Le documentaire d'Ovidie est diffusé dans son intégralité sur YouTube, l'occasion de revenir sur l'impact de cette pornographie permanente sur les jeunes adultes en recherche de leur sexualité.

Aujourd'hui, le sexe est partout et « tout porte à croire que nous vivons dans une société décomplexée ». Face à ce constat, Ovidie, féministe, auteur, cinéaste, et ancienne actrice porno, s'est interrogée sur la manière dont les jeunes filles abordent leur sexualité. Quel rapport entretiennent-elles avec leur corps? Comment cette jeune génération combine-t-elle la libération des moeurs avec les dérives sexistes? Comment gérer sa sexualité dans une société hyper connectée (la sexualité 3.0)? Comment se situent-elles face à l'image parfaite de la femme dans les magazine et aux nouvelles normes esthétiques dictées par l'industrie pornographique?

« A quoi rêvent les jeunes filles », ce documentaire était diffusé hier soir sur France2. Pour le réaliser, Ovidie a enquêté durant un an. Et le constat est alarmant. Elle dresse le portrait d'une jeunesse hypersexualisée, dépendante d'Internet, qui évolue dans une société où le porno est banalisé et se retrouve partout.

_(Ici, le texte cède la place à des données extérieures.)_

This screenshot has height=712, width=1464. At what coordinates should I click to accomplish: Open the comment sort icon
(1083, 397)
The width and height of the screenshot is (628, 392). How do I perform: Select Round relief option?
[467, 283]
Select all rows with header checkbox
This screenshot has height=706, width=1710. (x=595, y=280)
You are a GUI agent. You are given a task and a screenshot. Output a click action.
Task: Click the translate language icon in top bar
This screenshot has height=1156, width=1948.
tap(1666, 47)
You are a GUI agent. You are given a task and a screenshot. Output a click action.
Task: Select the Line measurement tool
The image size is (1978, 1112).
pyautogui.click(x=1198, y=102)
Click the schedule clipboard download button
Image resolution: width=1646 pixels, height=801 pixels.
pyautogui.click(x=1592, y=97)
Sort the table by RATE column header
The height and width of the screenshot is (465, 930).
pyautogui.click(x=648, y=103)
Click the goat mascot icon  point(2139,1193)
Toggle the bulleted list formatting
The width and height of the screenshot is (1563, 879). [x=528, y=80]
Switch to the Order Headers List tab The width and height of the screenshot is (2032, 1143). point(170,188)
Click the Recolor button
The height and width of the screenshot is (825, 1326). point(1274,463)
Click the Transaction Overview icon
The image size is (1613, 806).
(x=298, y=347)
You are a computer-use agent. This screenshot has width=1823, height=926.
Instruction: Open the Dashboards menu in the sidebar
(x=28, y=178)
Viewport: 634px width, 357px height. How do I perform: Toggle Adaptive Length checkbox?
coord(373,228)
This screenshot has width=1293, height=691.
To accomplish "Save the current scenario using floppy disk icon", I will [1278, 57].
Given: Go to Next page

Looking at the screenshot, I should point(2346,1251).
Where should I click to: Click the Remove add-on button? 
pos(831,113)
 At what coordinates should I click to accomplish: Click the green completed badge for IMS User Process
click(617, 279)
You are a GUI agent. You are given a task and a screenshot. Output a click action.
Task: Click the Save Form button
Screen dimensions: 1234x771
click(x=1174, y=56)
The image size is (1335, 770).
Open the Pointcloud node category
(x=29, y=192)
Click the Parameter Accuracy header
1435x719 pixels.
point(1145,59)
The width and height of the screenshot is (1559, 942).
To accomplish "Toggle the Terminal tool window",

Mais, les 18-25 vivent dans la contradiction. Une génération Y de plus en plus tentée par l'épilation intégrale, jusqu'aux opérations de réduction des petites lèvres. La pression de la société veut qu'elles soient libérées sexuellement, tout en conservant le côté maternel. Elles doivent « aimer le sexe, mais pas trop » en gardant à l'esprit que « le spectre de la salope les attend au tournant ». « J’entends souvent dire que nous n’avons jamais été aussi libres. Alors que, parfois, au contraire, je me demande si nous ne sommes pas en train de construire une nouvelle forme d’aliénation », affirme la réalisatrice en introduction de son documentaire. « Avant, on encourageait les femmes à être de parfaites fées du logis, maintenant on leur explique que la fellation est le ciment du couple », déplore-t-elle.

Dans ce reportage, on retrouve toute une série d'intervenants dont des journalistes, des blogueuses, des féministes, un sociologue, des jeunes filles, des extraits de l'atelier Sluts and goddesses ou encore des Anges de la télé-réalité. Un documentaire interpellant, mais comme le rappelle Marie-Pierre Martinet, secrétaire générale du Planning familial en France, cette génération Y est « loin d'être dupe ». Le tout est sans doute de donner « les outils aux gamins pour décoder ce qui se fait » plutôt que de supprimer la pornographie, l'impossible retour en arrière.